En araméen, on a la traduction suivante : « il convient que dans
ta maison, Je sois ». C’est-à-dire que Jésus est en train de dire que
Dieu va se manifester dans sa maison et même plus, faire de sa maison –
c’est-à-dire de lui-même, Zachée – sa demeure, c’est-à-dire son Temple. Dieu va
habiter son âme. Et le résultat ne se fait pas attendre. Saint Luc
raconte : « Zachée, debout, s’adressa au Seigneur ». En
araméen nous avons « Zachée se tint debout et dit à Jésus ».
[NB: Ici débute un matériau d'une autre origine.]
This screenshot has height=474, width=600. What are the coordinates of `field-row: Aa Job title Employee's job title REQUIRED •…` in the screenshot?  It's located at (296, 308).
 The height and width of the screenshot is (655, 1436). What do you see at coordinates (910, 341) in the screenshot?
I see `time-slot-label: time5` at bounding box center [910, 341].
Zachée se met « debout ». En langage chrétien, il faut
comprendre qu’il est ressuscité : alors qu’il était mort, il est redevenu
vivant. Et là il n’est plus question de grande ou de petite taille : tout
le monde s’en fiche, l’essentiel est qu’il soit « debout »,
parce que Jésus est venu « demeurer » dans sa maison.
Il
y a du saint Paul en Zachée. Alors qu’ils étaient des escrocs et des
persécuteurs, par la visite de Jésus dans leur cœur, dans leur âme, ils se
relèvent et deviennent des saints.
Il
me reste un mot à dire sur la foule et sur Jésus. La foule entoure Jésus et
elle empêche Zachée d’accéder à Jésus et même de le voir. Puis, quand Jésus
choisit de demeurer chez lui, elle s’y oppose. La foule est
bien-pensante : elle s’est fait une image de Jésus et aussi une autre
image de Zachée. Le premier doit être immaculé, sans jamais se mêler aux
parias, et l’autre est justement un paria : il n’a pas le droit à la
lumière. Or Jésus, dans une liberté divine, fait le choix d’aller chez le
paria, contre l’avis de la foule. Imaginez ce que cela peut représenter comme
miracle pour Zachée ? Lui qui est considéré comme une ordure, Jésus le
regarde, l’appelle par son nom, vient demeurer chez lui, et lui rend sa
dignité : maintenant son nom correspond à la réalité de ce qu’il
est : il est vraiment devenu « pur », « sans
tache ». Il est vraiment « Zachée ». Jésus, parce
qu’il est Dieu a vaincu le mal dans sa ville, dans son repaire, et il en a
libéré l’homme pour le rendre à sa vraie vocation : celle d’être fils
d’Abraham, c’est-à-dire d’être fils de Dieu.